The Democratic presidential nominee made four stops in the city, highlighting the importance to his campaign of turning out votes in Philadelphia to offset Republican nominee John McCain's popularity in other parts of the state.
Obama is trying to capture the working-class voters of northeast Philadelphia who helped Hillary Rodham Clinton beat him by 9 percentage points in the Pennsylvania primary.
So when Obama addressed 5,000 people outside the Mayfair Diner on Saturday, in a northeast neighborhood full of brick row houses with pumpkins on the stoops, he portrayed McCain as out of touch with working families.
"John doesn't really seem to get what's going on with this crisis. When it first started, he talked about how the fundamentals of the economy are strong," Obama said. "Where I come from, nothing's more fundamental than a job."
Obama touted his proposals to provide every American with access to healthcare, to cut middle-class taxes and to create "green collar" jobs.
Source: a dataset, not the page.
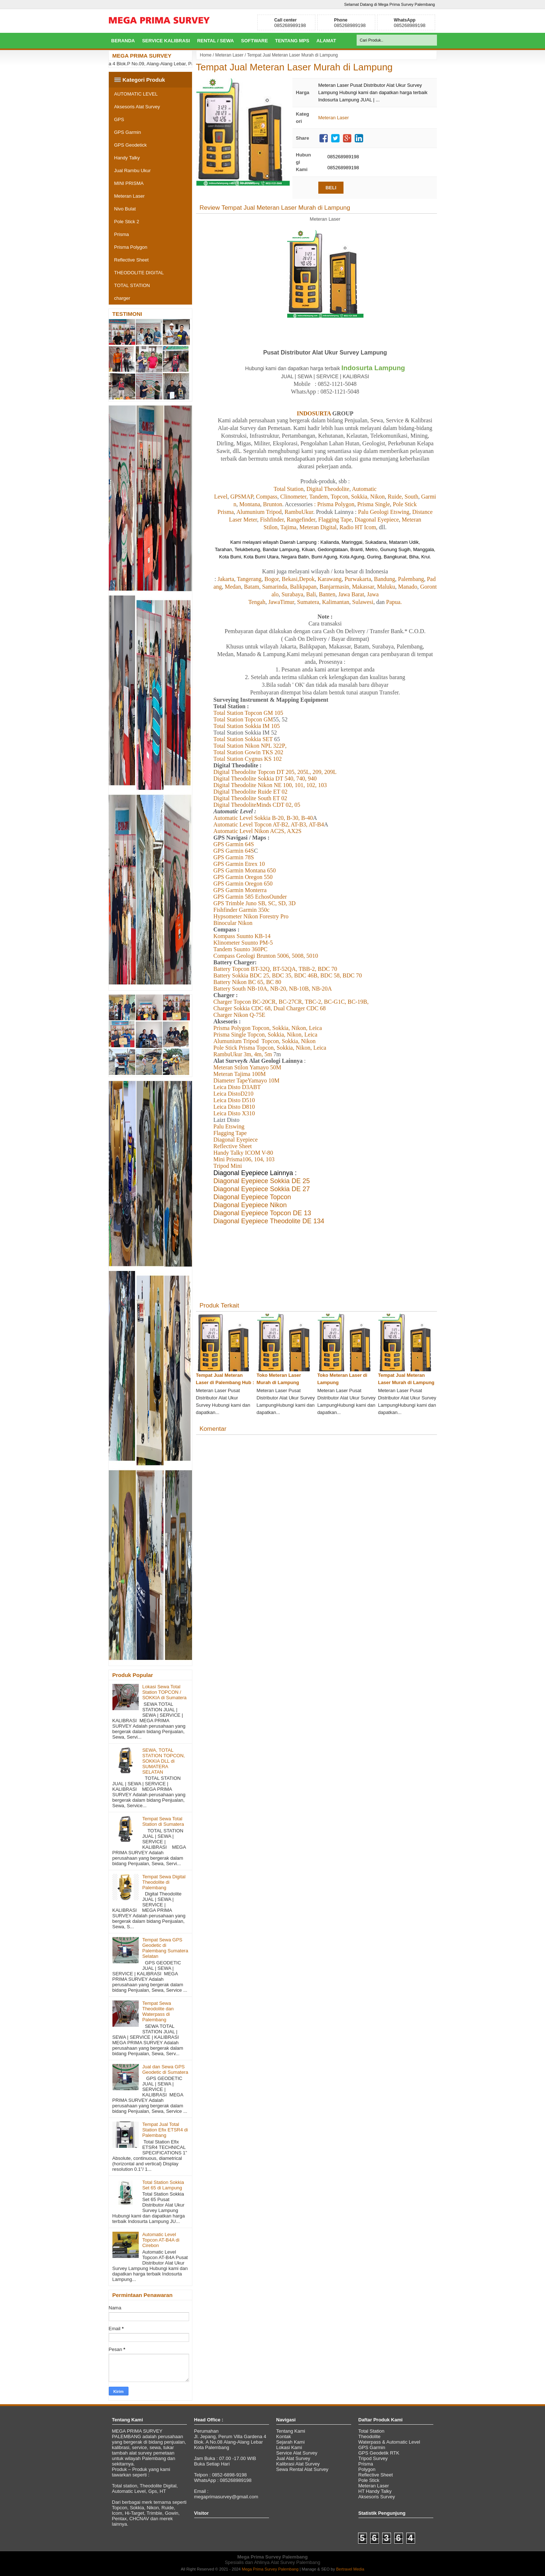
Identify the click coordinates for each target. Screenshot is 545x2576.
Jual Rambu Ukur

And though he praised McCain's call to tone down the vitriol that has marked recent GOP rallies, Obama urged voters not to be "bamboozled" by his opponents' talk about changing Washington.
"Change isn't just a slogan," he said. "Change is an understanding of what the American people are going through."
If he wins the White House, Obama said, he will use the $10 billion the nation currently spends each month in Iraq on domestic programs.
He told a crowd of 20,000 in Germantown: "If we can rebuild Baghdad, we can sure as heck rebuild Philadelphia."
Pennsylvania's 21 electoral votes could be key to winning the presidency. Both campaigns are blanketing the airwaves, having spent at least $27 million combined since mid-June on TV ads in Philadelphia, home to 40% of the state's voters. Obama has 80 Pennsylvania field offices and has spent six days in the state since the April primary; McCain has more than 50 offices and has spent 19 days there in the same period.